Even more paradoxically, the erroneous adoption of the SDOM physically implies that Schmidt, Jones, and Kennedy assumed that the climate temperature of the Earth from 2011 to 2021 was constant, and that natural fluctuations such as ENSO and (natural and anthropogenic) trends are just errors of measure. To justify such a claim, Schmidt, Jones, and Kennedy even invented a new concept in climatology, the concept of “random nature” (perhaps derived from a parallel universe theory?). However, their interpretation of the temperature data is clearly nonphysical. Natural variability does not contribute to the error of measure of the data, but at most only to the error of a model regression coefficient of the data. However, here the issue was not to test an isothermal climate model of the type T (t) = M.
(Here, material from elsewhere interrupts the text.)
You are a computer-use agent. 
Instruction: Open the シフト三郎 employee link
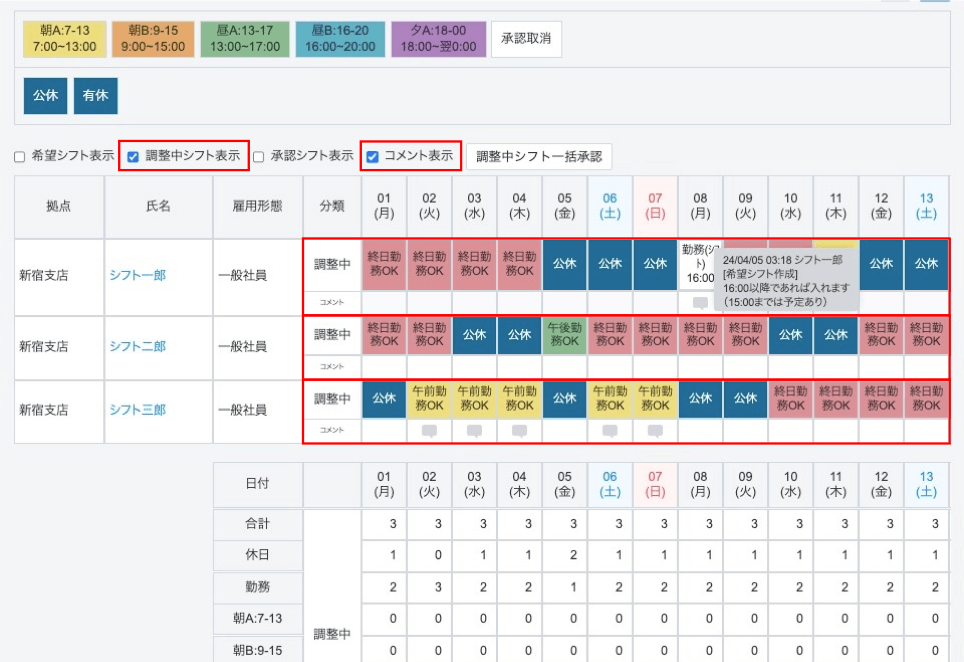click(137, 410)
Then, Schmidt, Jones and Kennedy used their erroneous and inflated 0.10 °C error of the mean of the global surface temperature record from 2011 to 2021 to qualitatively claim that the conclusion of my GRL 2022 paper was wrong just because a very few GCM member simulations obtained with a very few GCM models with an ECS > 3 °C agree with the data within such erroneous interval, as Figure 1a shows. However, their own figure clearly shows that all the GCMs with ECS > 3 °C produce hindcasts that are statistically skewed toward temperature values larger than the warming reported by the data: see the green dots indicating the GCM average simulations. Thus, statistically speaking, such models run too hot. In fact, as my Figure 2 shows, when the right error of the mean is considered and the climate models are ensembled into three macro-GCM indicating the three ECS ranges (1.5–3.0 °C; 3.0–4.5 °C; and 4.5–6.0 °C) as did in my 2022 GRL paper and the proper statistics is evaluated also assuming some statistical dispersion due to their internal variability, the warm bias of the GCM groups with an ECS > 3.0 becomes evident. My figures are reported below.

In conclusion, the Comment by Schmidt, Jones, and Kennedy is flawed, both statistically and physically. Its publication, together with my Reply, is important only because pointing out such errors is also useful for educational purposes.

I need to add that this is not the first time that Schmidt has critiqued one of my works using severely flawed mathematics and logic. Some readers may remember that in 2009 Benestad and Schmidt published a paper in JGR (Benestad, R.E., and G.A. Schmidt, Solar trends and global warming, J. Geophys. Res. 114, D14101, 2009, [link], which was actually a kind of comment on some of my works. Here Schmidt made severe and naïve errors in the wavelet analysis and multilinear regression model, as I first demonstrated here [link]. Such errors obscured the empirically evident and significant solar contribution to climate change and might have misled the scientific community on this topic. For the interested readers, the detailed rebuttal of Benestad and Schmidt’s paper was later published here: Scafetta, N., Discussion on common errors in analyzing sea level accelerations, solar trends and global warming, Pattern Recognition in Physics 1, 37–57 [link]. Schmidt recently wrote other Real Climate flawed articles that critique papers that I have coauthored with Dr. Connolly, Dr. Soon, and many other colleagues which show the possibility that the sun can significantly contribute to climate change of the last century. The rebuttals of his critiques are found on [link].

In conclusion, these are cases that clearly demonstrate the necessity of having formal Comments and Replies published together to let the readers to properly evaluate both viewpoints. Thus, I am surprised that on RealClimate, Schmidt appears to complain that his Comment was not published by alone, before or even without my Reply. However, it is critical that professionally written Comments and Replies are published concurrently. Furthermore,  for the sake of science, any form of political manipulation of journals behind the scenes (as the ClimateGate emails revealed link) must be abhorred. This must be done mostly for ethical reasons, notably to avoid potentially occurring instances of scientific disinformation campaigns promoted by the authors of the Comments and by various activist scientists.